Three weeks from now, on June 25, the MHS Class of 2020 gets to reclaim its social, rite-of-passage center from a pandemic that put everyone in detention.
Graduation ceremonies are scheduled to take place on the turf at 6 p.m. that day, which is a Thursday.
(No) class clowns
University High and Clay-Battelle are also set to send their seniors forth at that same day, and that same time, on their football fields.
Mihalko and Bowers were having fun with a furring strip, an instrument used to keep building construction uniform.
One end sat on the principal’s shoulder.
The assistant principal lent his shoulder for the other end.
It was one row up, and one thumb’s up, from Mihalko, who acknowledged the strip’s precise, 6-foot span.
No “Gentlemen’s C” on this one, said Donna Talerico, Mon’s assistant superintendent of schools.
“It has to be exact,” she said.
As in, exactly exact.
Which actually made the principal and assistant principal’s work quite serious.
“We have to do everything in accordance with the health department,” Talerico said.
A contractor implement to measure a social-distancing mandate isn’t a stretch, she said.
That’s because the district is building a COVID-19 commencement structure, she said.
From the ground up.
“And we keep having to add to the plan.”
COVID cap and gown
There are daily meetings, she said, and full compliments of people gridding out the plan.
Where to stand.

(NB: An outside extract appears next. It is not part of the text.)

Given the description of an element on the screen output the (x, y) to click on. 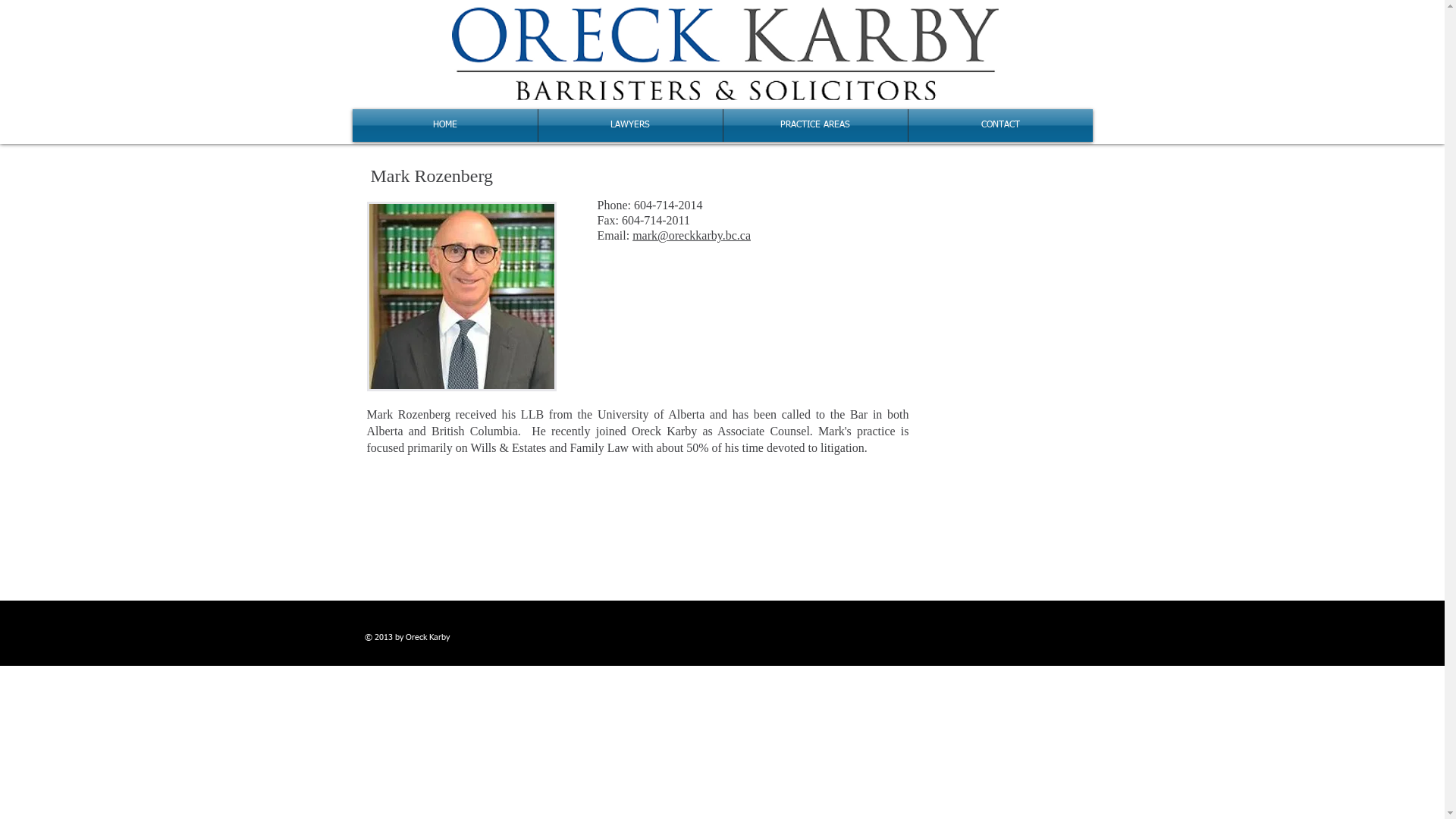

Where to sit.
Where to enter, and where to exit.
“We probably have 25 people working at each school right now,” she said.
The district also laid in 3,000 face masks and copious amounts of hand sanitizer for safety and prevention.
Salvage at least one part of senior year, she said, while staying safe from COVID-19.
The district notched around 850 seniors at Mon’s three public high schools this year, Talerico said.
She doesn’t yet know how many will attend their respective ceremonies, as the RSVPs are still going out.
Those arriving in cap and gown may bring two guests, Talerico said.
For the seniors
Other virtual elements will be patched in, she said.
The choir of Morgantown High, for example, performed a multi-screen, Zoom-styled rendering of their school’s alma mater, which will play at Pony Lewis during the ceremony.
“I’ve seen it and heard it,” Talerio said, “and it is spectacular.”
The only thing left now, she said, is (hopefully) spectacular weather for Mon’s collective class of 2020.
Mother Nature’s scattershot meteorological output is nowhere near as level as furring strip, the assistant superintendent said.
“That weekend, we have rain days slotted through Sunday,” she said.
“Of course, we’re going to hope it doesn’t rain. Fingers crossed.”
Maybe she can get Mihalko and Bowers to shoulder the weather report.